Collected data entries

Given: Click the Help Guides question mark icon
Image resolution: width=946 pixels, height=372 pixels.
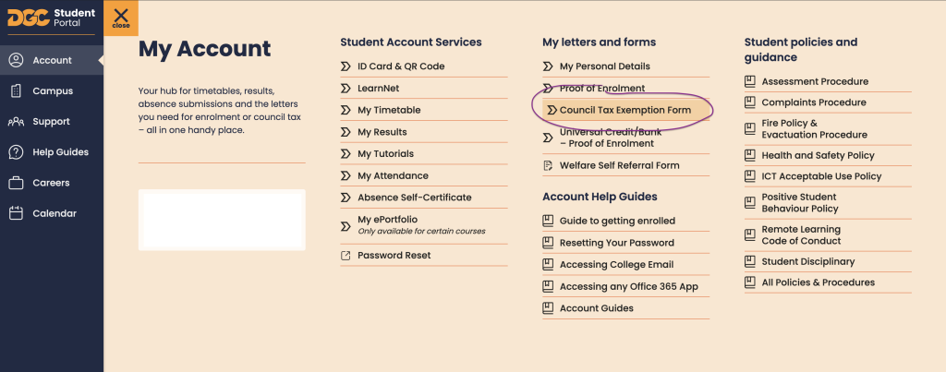Looking at the screenshot, I should click(x=16, y=152).
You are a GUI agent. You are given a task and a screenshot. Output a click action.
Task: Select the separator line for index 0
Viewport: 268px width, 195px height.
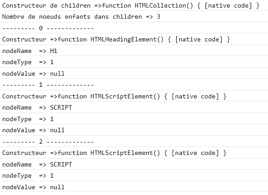tap(134, 28)
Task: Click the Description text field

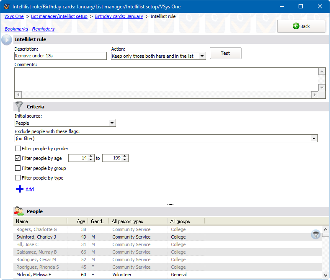Action: click(x=60, y=56)
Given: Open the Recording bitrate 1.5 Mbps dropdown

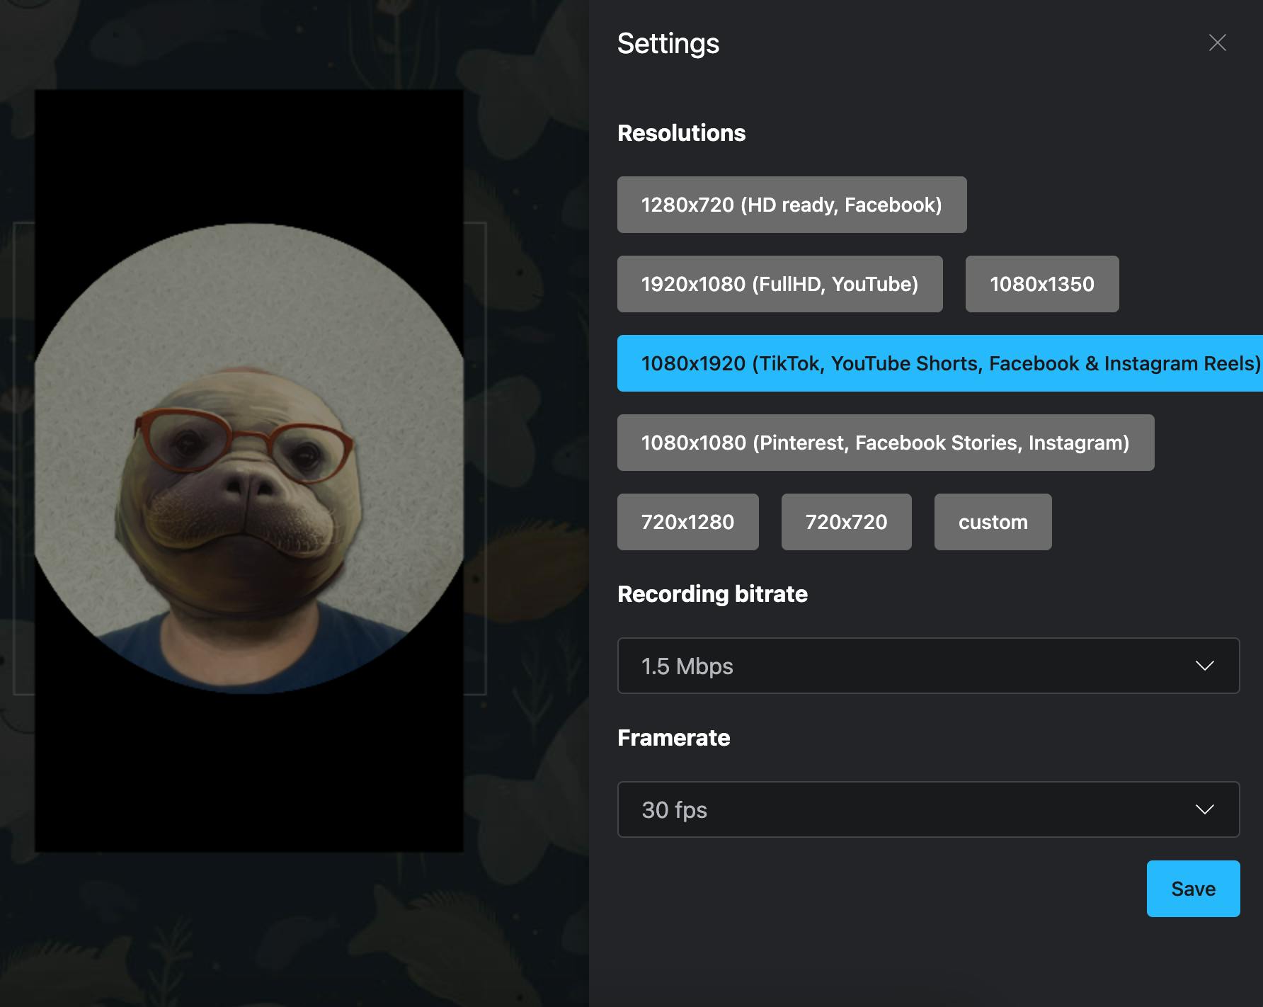Looking at the screenshot, I should point(928,666).
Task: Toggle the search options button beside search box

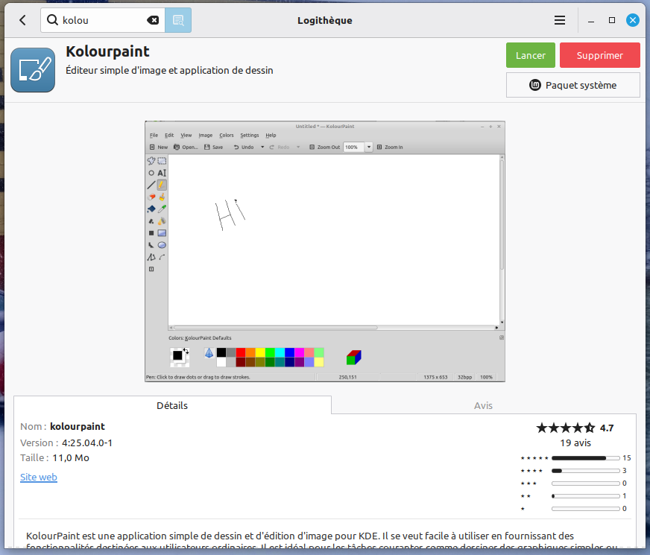Action: tap(178, 20)
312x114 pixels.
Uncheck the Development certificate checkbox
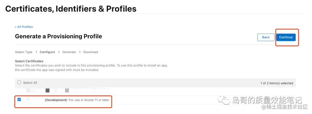pyautogui.click(x=19, y=99)
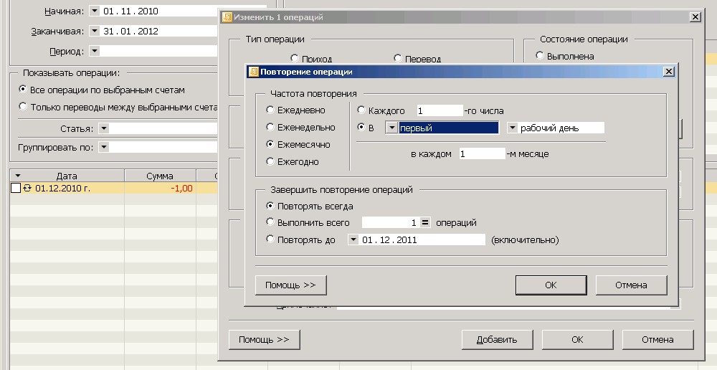The width and height of the screenshot is (717, 370).
Task: Open the Повторять до date picker arrow
Action: pyautogui.click(x=353, y=240)
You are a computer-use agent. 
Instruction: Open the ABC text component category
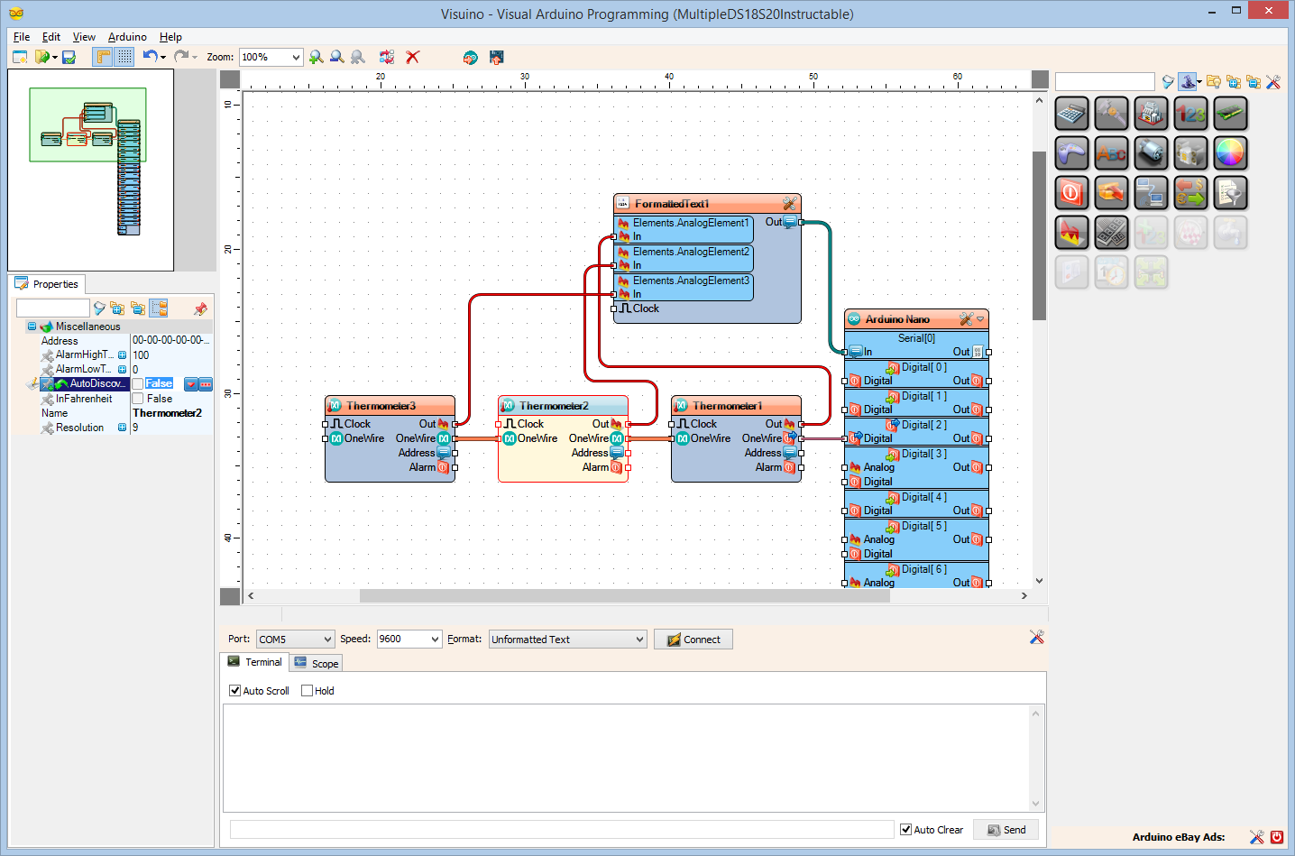pos(1111,153)
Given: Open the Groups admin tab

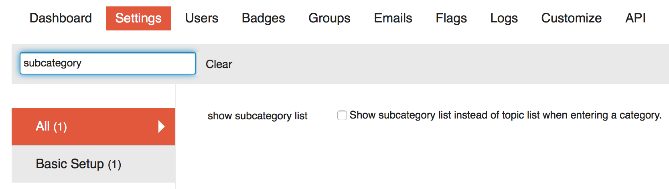Looking at the screenshot, I should point(329,18).
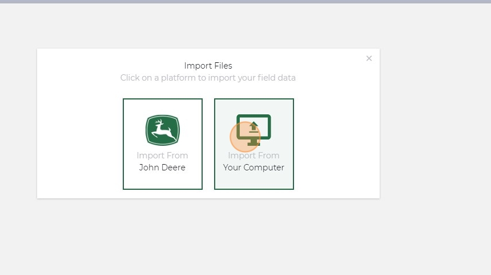
Task: Click empty white space left of the John Deere card
Action: (x=80, y=143)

**WORK TO COMPLETE:**
Each line from the one containing "Task: Toggle the" through the last line of the entries above should be duplicated exactly, both included; leave out pictures and add nothing.

**RESPONSE TO THIS TASK:**
Task: Toggle the search options button beside search box

Action: tap(178, 20)
312x114 pixels.
Uncheck the Development certificate checkbox
pyautogui.click(x=19, y=99)
The width and height of the screenshot is (717, 370).
Task: Open the Повторять до date picker arrow
Action: pyautogui.click(x=353, y=240)
You are a computer-use agent. 
Instruction: Open the ABC text component category
pos(1111,153)
Given: Open the Groups admin tab

Looking at the screenshot, I should point(329,18).
Task: Click empty white space left of the John Deere card
Action: (x=80, y=143)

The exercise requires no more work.